Exercise goal — Write down the lines below word for word, with no changes.

Material provided —

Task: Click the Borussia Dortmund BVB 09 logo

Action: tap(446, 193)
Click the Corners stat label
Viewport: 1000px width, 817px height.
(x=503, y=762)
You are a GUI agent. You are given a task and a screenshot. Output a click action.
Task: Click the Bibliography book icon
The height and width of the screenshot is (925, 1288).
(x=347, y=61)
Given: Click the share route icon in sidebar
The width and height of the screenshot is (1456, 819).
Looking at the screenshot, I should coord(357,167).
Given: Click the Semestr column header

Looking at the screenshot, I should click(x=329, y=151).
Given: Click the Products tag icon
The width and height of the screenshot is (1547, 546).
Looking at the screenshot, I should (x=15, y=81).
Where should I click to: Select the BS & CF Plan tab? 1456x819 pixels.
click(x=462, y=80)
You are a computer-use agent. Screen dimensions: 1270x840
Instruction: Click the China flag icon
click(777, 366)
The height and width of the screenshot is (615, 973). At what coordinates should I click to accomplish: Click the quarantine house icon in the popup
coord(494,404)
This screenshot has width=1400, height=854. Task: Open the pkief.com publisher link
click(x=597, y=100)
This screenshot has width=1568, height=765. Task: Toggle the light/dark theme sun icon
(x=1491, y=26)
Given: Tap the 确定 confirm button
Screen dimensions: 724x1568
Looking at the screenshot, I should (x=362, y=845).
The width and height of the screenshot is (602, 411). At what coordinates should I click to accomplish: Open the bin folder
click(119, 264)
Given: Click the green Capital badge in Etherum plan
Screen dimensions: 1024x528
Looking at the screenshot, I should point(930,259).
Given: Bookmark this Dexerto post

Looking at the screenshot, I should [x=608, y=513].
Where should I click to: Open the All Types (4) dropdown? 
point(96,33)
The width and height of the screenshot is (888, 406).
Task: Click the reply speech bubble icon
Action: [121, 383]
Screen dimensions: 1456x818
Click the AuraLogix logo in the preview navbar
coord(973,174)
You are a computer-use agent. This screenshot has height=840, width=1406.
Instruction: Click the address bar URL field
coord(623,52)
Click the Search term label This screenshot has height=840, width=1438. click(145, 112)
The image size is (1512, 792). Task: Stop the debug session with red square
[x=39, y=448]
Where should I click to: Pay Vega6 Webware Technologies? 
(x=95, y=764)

Result below —
Task: Click the Borussia Dortmund BVB 09 logo

Action: tap(446, 193)
Click the Corners stat label
Viewport: 1000px width, 817px height.
(x=503, y=762)
You are a GUI agent. You are given a task and a screenshot. Output a click action.
Task: Click the Bibliography book icon
The height and width of the screenshot is (925, 1288).
(x=347, y=61)
Given: Click the share route icon in sidebar
The width and height of the screenshot is (1456, 819).
Looking at the screenshot, I should coord(357,167).
Given: Click the Semestr column header

Looking at the screenshot, I should click(x=329, y=151).
Given: Click the Products tag icon
The width and height of the screenshot is (1547, 546).
Looking at the screenshot, I should (x=15, y=81).
Where should I click to: Select the BS & CF Plan tab? 1456x819 pixels.
click(x=462, y=80)
You are a computer-use agent. Screen dimensions: 1270x840
Instruction: Click the China flag icon
click(777, 366)
The height and width of the screenshot is (615, 973). At what coordinates should I click to accomplish: Click the quarantine house icon in the popup
coord(494,404)
This screenshot has width=1400, height=854. Task: Open the pkief.com publisher link
click(x=597, y=100)
This screenshot has width=1568, height=765. Task: Toggle the light/dark theme sun icon
(x=1491, y=26)
Given: Tap the 确定 confirm button
Screen dimensions: 724x1568
Looking at the screenshot, I should (x=362, y=845).
The width and height of the screenshot is (602, 411). At what coordinates should I click to accomplish: Open the bin folder
click(119, 264)
Given: Click the green Capital badge in Etherum plan
Screen dimensions: 1024x528
Looking at the screenshot, I should point(930,259).
Given: Bookmark this Dexerto post

Looking at the screenshot, I should [x=608, y=513].
Where should I click to: Open the All Types (4) dropdown? 
point(96,33)
The width and height of the screenshot is (888, 406).
Task: Click the reply speech bubble icon
Action: [121, 383]
Screen dimensions: 1456x818
Click the AuraLogix logo in the preview navbar
coord(973,174)
You are a computer-use agent. This screenshot has height=840, width=1406.
Instruction: Click the address bar URL field
coord(623,52)
Click the Search term label This screenshot has height=840, width=1438. click(145, 112)
The image size is (1512, 792). Task: Stop the debug session with red square
[x=39, y=448]
Where should I click to: Pay Vega6 Webware Technologies? 
(x=95, y=764)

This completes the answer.